The answer can be as simple as: “let them do the work by themselves” - but as we know, this sounds simpler than it is. The low / no-code tools often do not deliver on their promises - why should this be different? We argue that one of the reasons is the standard form of communication.
We’re not talking about technical protocols - Kafka, gRPC etc. They are important for the developers and do make integration possible, but for the domain experts, we need something more. We need common business data formats - with accessible documentation, and examples, relieving the users of having to think about date formats, decipher cryptic field names etc.

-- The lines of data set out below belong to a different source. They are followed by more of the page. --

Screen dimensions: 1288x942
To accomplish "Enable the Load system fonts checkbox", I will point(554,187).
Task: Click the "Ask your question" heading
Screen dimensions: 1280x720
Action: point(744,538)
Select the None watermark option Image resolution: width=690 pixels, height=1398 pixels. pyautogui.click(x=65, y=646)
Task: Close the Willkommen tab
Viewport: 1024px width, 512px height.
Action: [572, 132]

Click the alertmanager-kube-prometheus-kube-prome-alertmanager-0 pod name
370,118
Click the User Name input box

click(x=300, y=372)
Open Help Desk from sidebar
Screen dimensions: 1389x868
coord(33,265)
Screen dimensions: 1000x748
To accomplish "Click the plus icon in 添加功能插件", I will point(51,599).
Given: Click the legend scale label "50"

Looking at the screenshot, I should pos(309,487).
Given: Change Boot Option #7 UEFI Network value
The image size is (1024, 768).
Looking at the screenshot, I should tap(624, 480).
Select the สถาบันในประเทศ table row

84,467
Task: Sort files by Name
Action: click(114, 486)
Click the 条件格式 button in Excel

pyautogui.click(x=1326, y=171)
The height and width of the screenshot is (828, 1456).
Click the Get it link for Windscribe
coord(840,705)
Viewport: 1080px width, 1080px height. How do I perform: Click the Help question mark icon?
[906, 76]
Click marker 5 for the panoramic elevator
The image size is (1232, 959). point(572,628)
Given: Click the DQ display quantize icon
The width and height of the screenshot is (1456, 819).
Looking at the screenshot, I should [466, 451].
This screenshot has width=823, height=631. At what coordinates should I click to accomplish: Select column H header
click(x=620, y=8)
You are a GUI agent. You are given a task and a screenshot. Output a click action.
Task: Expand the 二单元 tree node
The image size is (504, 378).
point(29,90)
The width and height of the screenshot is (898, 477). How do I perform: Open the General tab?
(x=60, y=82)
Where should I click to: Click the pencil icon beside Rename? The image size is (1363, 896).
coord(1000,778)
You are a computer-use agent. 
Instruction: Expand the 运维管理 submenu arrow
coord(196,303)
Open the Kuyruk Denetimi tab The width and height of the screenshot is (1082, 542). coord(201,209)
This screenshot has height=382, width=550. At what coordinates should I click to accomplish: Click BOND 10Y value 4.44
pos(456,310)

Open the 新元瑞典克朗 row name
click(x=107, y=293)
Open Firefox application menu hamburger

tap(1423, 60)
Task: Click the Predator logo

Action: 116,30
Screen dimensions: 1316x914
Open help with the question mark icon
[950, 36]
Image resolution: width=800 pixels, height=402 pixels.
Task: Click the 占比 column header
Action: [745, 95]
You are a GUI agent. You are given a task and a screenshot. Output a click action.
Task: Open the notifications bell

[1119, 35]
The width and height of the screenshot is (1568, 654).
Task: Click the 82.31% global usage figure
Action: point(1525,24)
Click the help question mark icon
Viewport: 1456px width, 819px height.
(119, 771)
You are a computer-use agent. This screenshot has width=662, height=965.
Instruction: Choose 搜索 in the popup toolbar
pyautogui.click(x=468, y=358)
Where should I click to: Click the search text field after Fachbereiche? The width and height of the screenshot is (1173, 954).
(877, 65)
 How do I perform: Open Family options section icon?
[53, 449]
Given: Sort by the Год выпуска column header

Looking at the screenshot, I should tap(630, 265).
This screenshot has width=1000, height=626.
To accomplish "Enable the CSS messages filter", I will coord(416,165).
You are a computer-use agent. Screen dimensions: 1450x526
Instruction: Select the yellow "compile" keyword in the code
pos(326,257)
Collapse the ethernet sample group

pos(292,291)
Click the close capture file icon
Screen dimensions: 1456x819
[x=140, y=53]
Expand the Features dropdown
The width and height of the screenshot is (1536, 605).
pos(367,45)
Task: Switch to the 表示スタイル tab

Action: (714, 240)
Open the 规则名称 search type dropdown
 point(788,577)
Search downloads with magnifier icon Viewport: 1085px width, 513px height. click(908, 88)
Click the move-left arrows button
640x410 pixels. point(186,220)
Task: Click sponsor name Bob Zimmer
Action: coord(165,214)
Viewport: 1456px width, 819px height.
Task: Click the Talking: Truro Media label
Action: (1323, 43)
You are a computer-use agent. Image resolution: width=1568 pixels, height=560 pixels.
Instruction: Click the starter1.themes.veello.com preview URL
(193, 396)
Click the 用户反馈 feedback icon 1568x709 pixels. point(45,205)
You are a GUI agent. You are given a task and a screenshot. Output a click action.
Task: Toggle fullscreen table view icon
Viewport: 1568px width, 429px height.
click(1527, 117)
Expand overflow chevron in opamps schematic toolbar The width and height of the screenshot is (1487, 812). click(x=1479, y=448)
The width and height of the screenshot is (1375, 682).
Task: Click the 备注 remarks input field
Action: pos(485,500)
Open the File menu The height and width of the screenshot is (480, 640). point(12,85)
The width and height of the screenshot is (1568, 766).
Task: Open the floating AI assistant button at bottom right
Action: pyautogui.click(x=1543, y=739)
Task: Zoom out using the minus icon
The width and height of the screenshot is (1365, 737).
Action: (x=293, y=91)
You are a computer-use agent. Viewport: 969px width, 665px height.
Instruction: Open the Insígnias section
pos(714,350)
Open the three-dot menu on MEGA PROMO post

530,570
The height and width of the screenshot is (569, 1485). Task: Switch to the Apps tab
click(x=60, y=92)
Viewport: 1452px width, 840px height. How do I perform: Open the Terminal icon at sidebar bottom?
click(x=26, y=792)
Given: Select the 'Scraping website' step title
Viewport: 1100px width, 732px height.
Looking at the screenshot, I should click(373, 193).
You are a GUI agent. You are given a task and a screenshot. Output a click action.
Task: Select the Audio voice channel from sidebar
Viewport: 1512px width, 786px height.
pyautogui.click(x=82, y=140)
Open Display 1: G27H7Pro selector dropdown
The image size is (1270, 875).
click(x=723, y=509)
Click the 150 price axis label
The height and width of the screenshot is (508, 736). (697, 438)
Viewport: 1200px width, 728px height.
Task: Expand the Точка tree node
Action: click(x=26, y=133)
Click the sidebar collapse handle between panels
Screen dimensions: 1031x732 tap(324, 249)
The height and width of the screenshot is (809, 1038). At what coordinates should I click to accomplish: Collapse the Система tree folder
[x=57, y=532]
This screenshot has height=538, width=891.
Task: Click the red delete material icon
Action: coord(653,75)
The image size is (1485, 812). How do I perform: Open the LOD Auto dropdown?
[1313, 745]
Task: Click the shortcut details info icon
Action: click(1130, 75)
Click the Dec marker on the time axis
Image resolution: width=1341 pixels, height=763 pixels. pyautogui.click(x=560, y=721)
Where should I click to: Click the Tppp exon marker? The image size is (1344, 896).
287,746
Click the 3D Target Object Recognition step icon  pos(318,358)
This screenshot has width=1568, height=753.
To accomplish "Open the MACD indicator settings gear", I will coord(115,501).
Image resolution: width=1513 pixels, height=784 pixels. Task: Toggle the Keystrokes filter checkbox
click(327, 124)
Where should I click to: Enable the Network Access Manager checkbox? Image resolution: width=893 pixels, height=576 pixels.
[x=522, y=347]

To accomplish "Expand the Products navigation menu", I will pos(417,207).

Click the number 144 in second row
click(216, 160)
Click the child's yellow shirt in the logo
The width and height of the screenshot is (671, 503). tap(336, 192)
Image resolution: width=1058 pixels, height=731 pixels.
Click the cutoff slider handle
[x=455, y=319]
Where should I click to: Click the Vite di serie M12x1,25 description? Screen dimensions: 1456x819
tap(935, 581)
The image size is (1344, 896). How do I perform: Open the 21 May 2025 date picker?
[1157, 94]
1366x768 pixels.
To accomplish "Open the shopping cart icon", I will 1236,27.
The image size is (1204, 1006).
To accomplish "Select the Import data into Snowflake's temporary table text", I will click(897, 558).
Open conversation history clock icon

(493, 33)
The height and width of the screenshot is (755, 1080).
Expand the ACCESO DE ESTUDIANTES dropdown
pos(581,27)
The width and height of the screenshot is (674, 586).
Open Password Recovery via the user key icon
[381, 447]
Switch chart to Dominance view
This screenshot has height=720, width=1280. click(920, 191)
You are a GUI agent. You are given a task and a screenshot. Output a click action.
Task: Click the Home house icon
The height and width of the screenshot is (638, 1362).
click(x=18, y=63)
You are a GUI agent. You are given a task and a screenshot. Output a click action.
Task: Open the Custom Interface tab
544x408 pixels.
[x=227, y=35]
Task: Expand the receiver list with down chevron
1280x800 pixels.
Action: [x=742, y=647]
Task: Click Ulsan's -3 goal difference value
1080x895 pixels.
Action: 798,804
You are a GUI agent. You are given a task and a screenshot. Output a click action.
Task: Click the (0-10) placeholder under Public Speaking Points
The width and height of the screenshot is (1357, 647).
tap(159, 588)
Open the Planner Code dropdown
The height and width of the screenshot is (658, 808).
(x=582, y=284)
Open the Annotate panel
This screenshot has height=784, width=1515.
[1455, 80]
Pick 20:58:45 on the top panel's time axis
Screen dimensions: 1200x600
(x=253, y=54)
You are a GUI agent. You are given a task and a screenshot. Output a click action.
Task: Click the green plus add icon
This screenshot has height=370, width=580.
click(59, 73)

Only with such well-prepared data, the users can successfully use a tool - such as Nussknacker.
Turning data into actions
To show what can be achieved, in this post we’ll tackle the challenge of taking the following:
- Generated transaction data in standard, industry format
- Simple fraud prediction model, taken from “the internet” - i.e. the kaggle
- A few pieces of additional data (e.g. a database of postcode locations)
We’ll show how Nussknacker can turn those data into actions - that is, decisions if a given transaction is a fraud or not.
We want to emphasize that the building blocks are based on standard formats, not specifically crafted for the case.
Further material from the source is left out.